Stored items
____________________

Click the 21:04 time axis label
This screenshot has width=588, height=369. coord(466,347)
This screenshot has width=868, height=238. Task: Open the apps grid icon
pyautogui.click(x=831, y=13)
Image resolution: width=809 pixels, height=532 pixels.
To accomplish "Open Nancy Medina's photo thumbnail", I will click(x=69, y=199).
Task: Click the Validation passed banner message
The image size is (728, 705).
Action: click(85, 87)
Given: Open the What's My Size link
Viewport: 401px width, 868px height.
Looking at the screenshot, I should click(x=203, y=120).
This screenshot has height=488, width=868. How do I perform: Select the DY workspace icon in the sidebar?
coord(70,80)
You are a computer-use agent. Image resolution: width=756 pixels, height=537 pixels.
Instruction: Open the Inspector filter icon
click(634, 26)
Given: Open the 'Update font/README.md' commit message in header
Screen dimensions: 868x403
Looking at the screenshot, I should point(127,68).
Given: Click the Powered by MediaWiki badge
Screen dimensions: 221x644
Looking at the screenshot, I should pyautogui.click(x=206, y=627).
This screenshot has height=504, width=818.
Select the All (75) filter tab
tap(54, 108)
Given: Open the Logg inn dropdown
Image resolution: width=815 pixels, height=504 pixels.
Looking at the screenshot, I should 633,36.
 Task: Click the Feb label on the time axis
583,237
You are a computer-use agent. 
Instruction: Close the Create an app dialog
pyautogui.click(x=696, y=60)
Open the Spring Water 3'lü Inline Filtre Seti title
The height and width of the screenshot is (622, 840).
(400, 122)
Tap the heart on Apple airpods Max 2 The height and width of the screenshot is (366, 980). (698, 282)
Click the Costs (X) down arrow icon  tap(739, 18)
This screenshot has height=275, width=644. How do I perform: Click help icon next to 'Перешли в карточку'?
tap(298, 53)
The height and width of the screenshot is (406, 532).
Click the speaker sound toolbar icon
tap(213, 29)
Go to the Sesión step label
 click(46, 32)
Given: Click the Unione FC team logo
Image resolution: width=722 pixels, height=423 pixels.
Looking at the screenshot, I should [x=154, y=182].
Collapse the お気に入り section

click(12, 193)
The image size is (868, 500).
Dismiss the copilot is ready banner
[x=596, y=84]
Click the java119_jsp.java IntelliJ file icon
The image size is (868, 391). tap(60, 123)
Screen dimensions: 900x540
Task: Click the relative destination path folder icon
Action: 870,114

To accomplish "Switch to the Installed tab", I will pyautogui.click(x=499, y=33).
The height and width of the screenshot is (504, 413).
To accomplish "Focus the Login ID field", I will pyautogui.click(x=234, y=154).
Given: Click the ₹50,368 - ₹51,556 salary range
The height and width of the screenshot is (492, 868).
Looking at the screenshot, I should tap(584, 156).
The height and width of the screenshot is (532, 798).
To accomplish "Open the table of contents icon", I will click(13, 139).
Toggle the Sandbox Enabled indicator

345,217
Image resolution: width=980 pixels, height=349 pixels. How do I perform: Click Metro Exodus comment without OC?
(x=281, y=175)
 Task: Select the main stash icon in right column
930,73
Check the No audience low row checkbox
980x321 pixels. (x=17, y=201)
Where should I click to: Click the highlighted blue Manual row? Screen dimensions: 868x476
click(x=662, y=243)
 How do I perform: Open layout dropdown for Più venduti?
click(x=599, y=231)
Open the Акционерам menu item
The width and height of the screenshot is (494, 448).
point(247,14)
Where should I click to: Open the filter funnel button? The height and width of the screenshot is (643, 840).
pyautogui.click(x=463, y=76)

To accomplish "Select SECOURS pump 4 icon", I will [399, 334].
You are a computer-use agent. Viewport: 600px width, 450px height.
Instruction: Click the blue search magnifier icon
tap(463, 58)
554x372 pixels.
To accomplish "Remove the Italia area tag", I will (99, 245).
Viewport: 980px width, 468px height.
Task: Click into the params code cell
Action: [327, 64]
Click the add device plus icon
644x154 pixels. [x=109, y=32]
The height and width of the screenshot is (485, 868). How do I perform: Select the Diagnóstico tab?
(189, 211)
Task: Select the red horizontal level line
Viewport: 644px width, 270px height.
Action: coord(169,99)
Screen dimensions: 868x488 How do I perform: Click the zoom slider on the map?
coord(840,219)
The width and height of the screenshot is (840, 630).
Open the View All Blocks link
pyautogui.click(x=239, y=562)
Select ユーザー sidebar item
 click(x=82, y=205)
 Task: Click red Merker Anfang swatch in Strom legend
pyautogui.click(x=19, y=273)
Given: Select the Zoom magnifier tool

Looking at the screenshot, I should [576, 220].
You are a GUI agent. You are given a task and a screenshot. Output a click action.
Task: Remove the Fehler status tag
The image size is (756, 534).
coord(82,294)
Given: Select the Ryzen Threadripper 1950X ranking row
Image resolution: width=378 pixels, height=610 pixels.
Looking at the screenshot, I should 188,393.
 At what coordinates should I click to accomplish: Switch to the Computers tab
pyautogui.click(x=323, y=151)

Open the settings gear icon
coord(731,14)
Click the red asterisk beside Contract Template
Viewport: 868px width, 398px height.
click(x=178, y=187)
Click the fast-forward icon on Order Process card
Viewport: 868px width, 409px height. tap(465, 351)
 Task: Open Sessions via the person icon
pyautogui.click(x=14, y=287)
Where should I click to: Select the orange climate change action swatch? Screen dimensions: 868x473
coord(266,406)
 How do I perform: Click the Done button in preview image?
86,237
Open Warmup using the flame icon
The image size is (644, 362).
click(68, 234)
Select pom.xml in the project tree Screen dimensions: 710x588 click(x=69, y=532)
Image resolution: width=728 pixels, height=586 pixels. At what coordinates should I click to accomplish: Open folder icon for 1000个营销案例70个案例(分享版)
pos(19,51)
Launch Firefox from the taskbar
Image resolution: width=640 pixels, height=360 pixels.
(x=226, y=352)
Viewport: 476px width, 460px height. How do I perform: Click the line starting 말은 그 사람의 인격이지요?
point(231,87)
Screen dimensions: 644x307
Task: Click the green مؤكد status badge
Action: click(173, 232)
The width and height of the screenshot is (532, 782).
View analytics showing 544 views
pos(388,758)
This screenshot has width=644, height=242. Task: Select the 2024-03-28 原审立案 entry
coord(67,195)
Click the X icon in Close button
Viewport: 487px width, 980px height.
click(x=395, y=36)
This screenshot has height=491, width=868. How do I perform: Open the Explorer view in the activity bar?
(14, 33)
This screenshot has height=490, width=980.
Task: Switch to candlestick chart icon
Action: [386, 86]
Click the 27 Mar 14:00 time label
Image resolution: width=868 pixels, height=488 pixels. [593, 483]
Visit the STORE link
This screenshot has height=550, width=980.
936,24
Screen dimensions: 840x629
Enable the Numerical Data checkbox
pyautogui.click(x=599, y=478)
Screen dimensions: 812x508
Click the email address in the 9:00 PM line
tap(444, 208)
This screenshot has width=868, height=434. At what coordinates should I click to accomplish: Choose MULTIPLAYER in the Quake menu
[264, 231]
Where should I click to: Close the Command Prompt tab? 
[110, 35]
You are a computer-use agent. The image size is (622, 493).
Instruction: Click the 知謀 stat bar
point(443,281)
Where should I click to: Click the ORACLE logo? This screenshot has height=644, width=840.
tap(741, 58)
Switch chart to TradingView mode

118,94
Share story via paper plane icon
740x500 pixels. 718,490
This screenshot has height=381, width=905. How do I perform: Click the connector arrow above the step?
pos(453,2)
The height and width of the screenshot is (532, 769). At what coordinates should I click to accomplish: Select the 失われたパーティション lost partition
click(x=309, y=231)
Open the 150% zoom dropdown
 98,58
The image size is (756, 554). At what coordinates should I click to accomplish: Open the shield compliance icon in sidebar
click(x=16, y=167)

____________________

## What you have to do
Among the lines above, find those carrying the word "message" and copy them out.

## Answer to this task
Task: Click the Validation passed banner message
Given: Open the 'Update font/README.md' commit message in header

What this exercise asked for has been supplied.